1991: Nigel Mansell won the Spanish Grand Prix despite twisting his ankle days before the event playing football. It was the first race to be held at the Circuit de Catalunya outside Barcelona and is still widely regarded to be the best. At the start he fell back to fourth in damp conditions but quickly moved back up the field as the circuit dried and cars pitted for slick tyres. Mansell kept his car on the track as others made mistakes and he eventually came out on top in battles with Ayrton Senna and Gerhard Berger. “When Ayrton spun I was not sure which way he was going to come back, so momentarily I didn’t know which way to go – fortunately I picked the right side,” he said. “With Gerhard it was probably a little bit tougher because we both dived into the corner very deep, we both lost our traction and we were very close.”
1992: Pierre Lartigue and Michel Périn completed a 16,000 km (9,940 mile) adventure to win the first Paris-Moscow-Beijing rally with a Citroën ZX Rallye Raid.

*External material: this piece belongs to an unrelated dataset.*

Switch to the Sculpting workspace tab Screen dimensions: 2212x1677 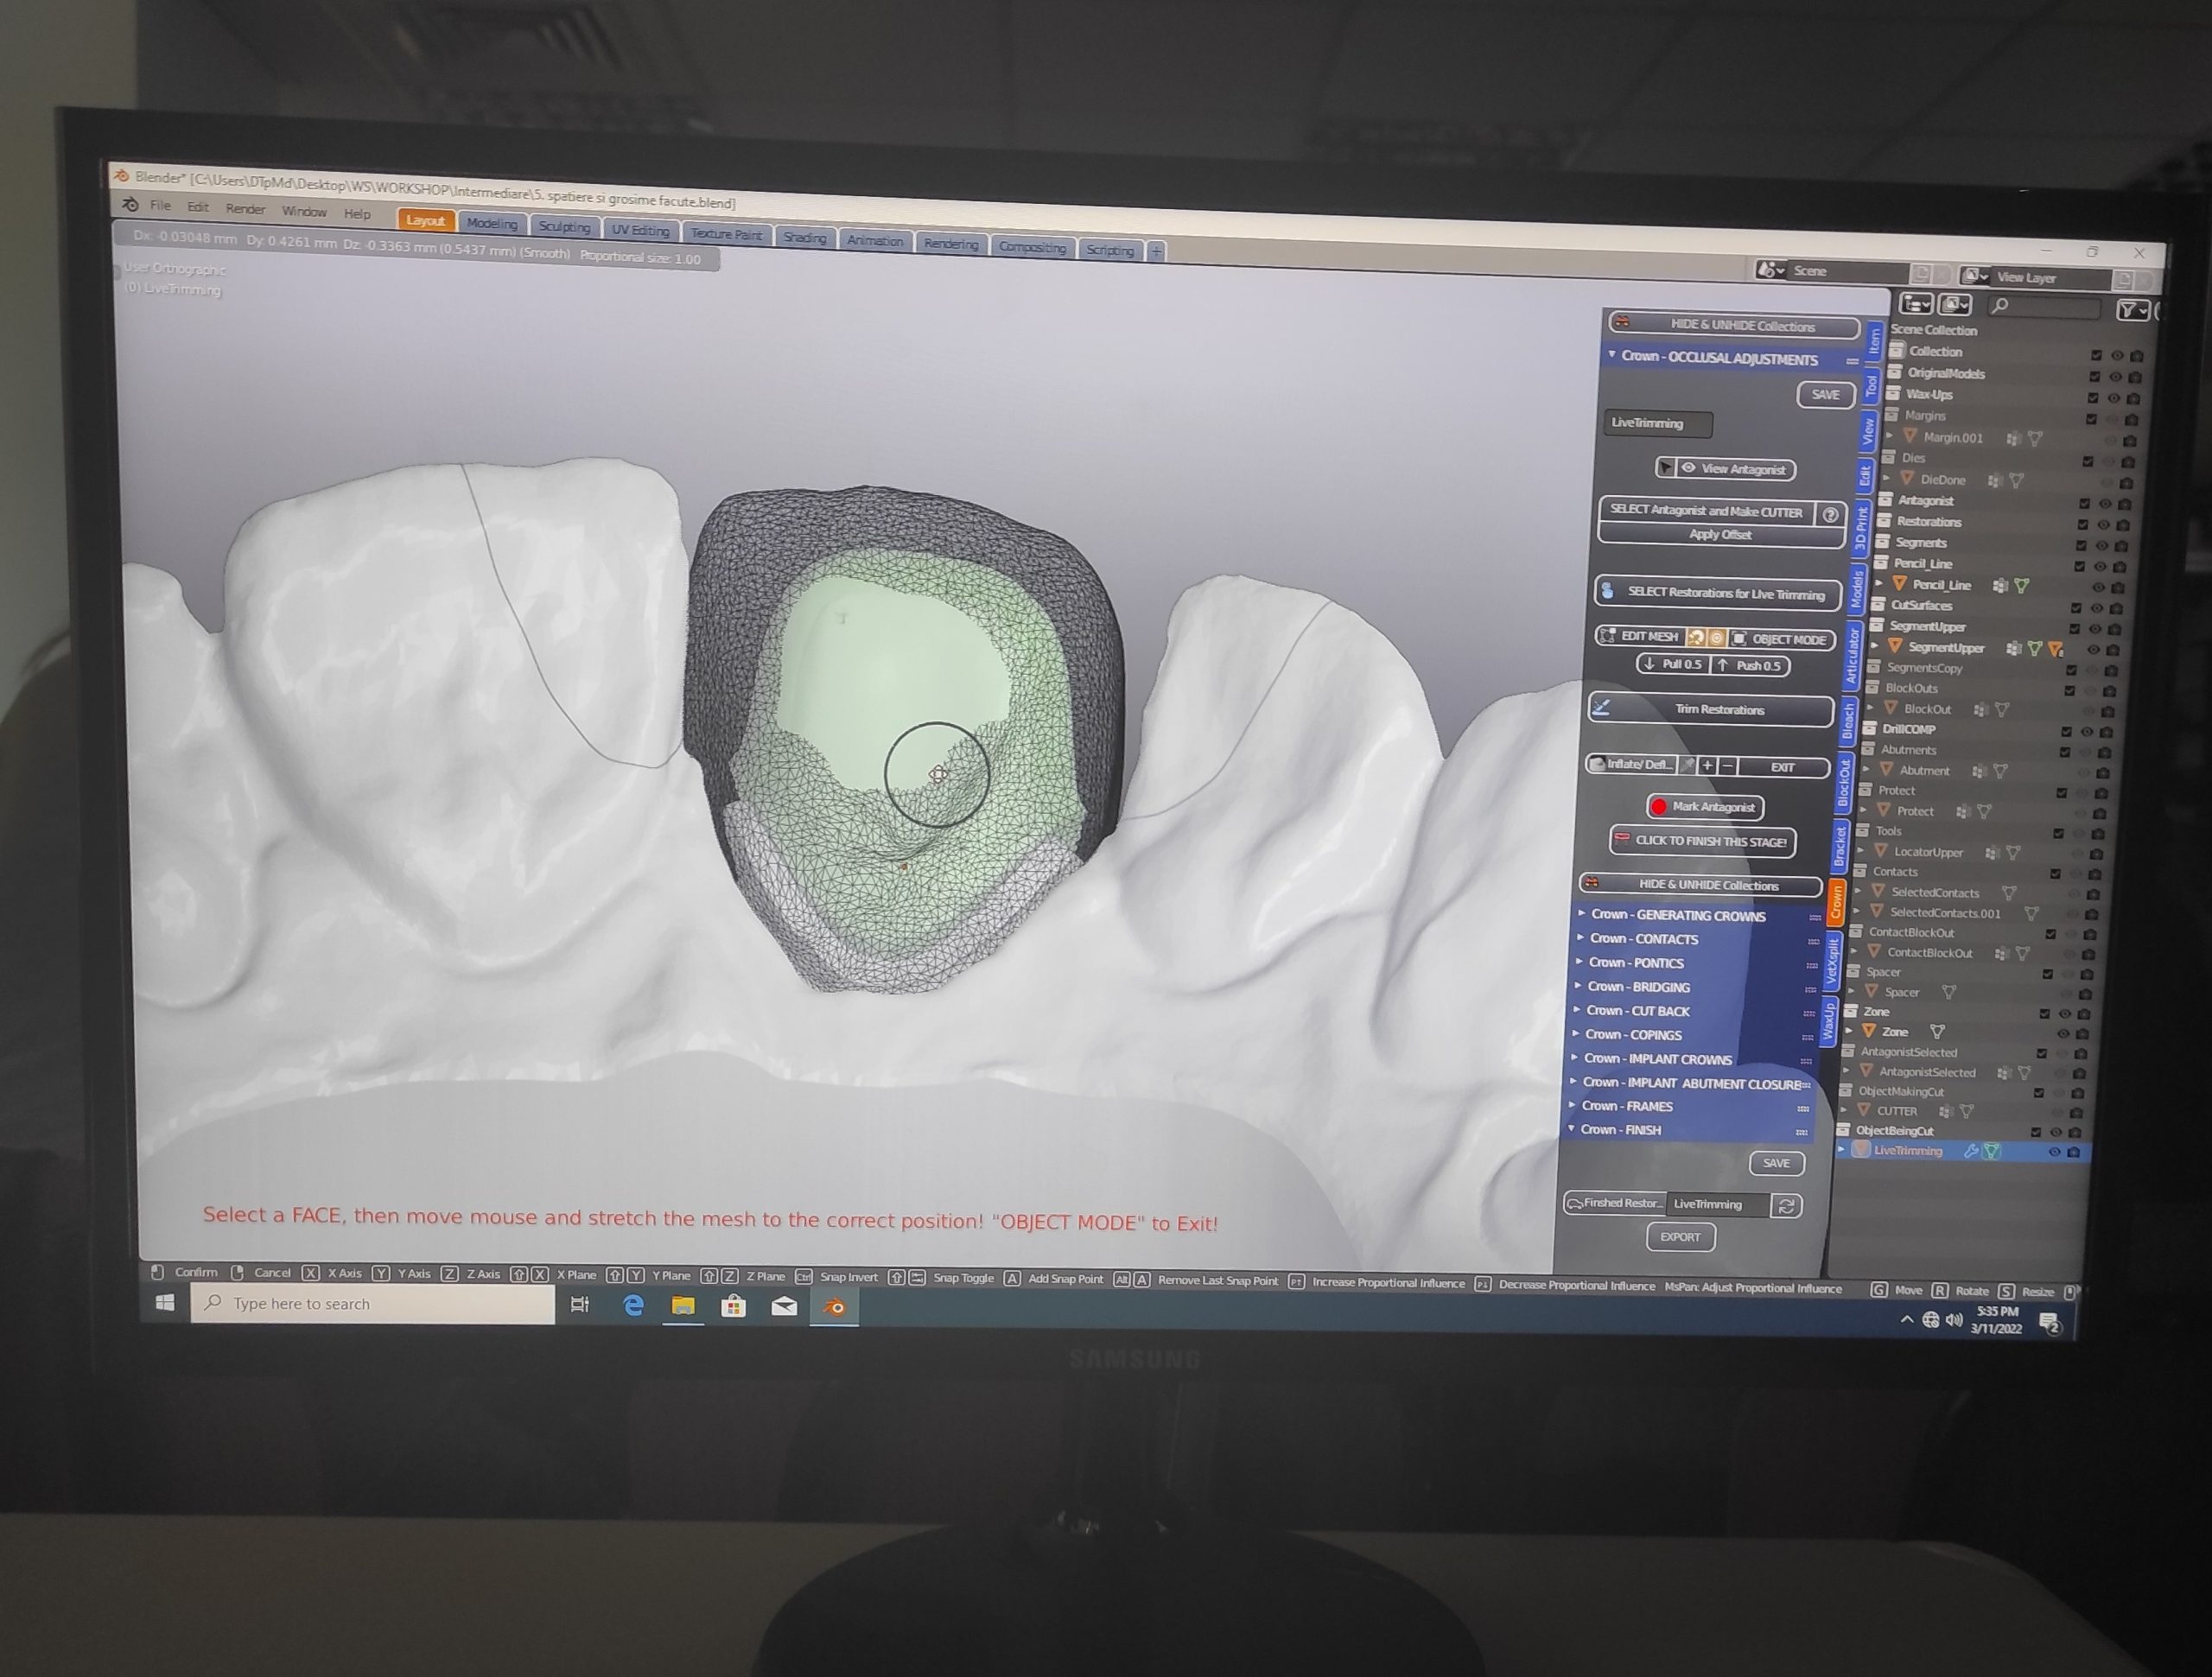564,227
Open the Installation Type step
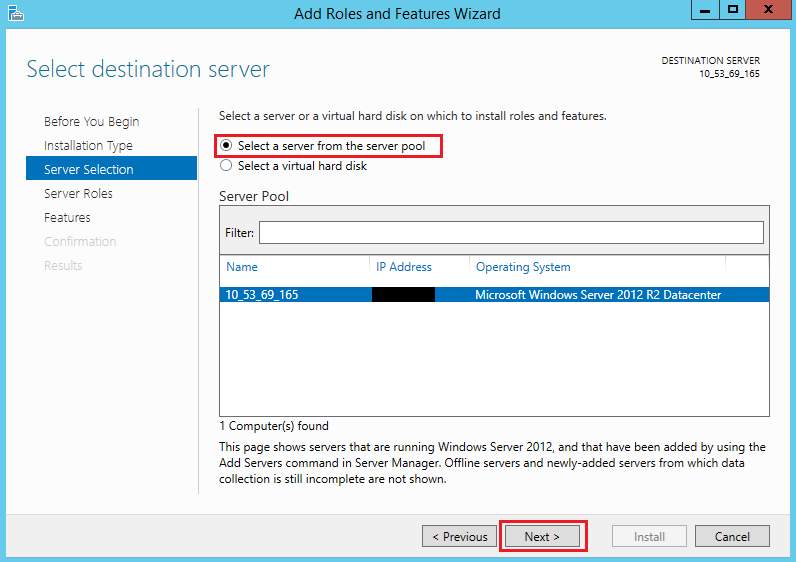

1996: Jeff Gordon racked up his 10th win of the year in the Tyson Holly Farms 400 at North Wilkesboro Speedway, North Carolina (US). It was the final event in the colorful history of the 5/8-mile oval. New owners Bruton Smith and Bob Bahre would move future North Wilkesboro race dates to Texas and New Hampshire, respectively.
2002: Rubens Barrichello won the US Grand Prix by 0.011 seconds from Michael Schumacher after a staged Ferrari finish backfired. The pair had dominated the race and then came around the banked final corner side-by-side in a show of Ferrari dominance at Indianapolis. However, Schumacher, who had led the race throughout, dropped back fractionally too far and handed Barrichello the win. After the race it was widely believed that he intended to let Barrichello win all along, in order to repay his team-mate for moving over on the final lap of the Austrian Grand Prix the same year. The theory was denied by Ferrari, but reading between the lines it was backed up by the drivers’ comments. “To win, it was very, very, very good,” Barrichello said after the race. “I got to the last corner, I didn’t know what to do and nothing has been said. Michael was just very kind to, you know, let us finish equally. I guess I pointed a little bit in front, but, you know, what can we say?” Schumacher added: “The end of the race was not planned. We tried to cross the line together but failed by a tiny bit and in fact we did not know who had won until we got out of the cars. I just felt Rubens deserved to win this race.”
2006: Satisfied with his motorsport creation, A1GP World Cup of Motorsport Founder and Chairman Sheikh Maktoum Hasher Maktoum Al Maktoum released his stake in a multi million dollar transaction to permit a broadening of the institutional shareholder base ahead of a planned initial public offering.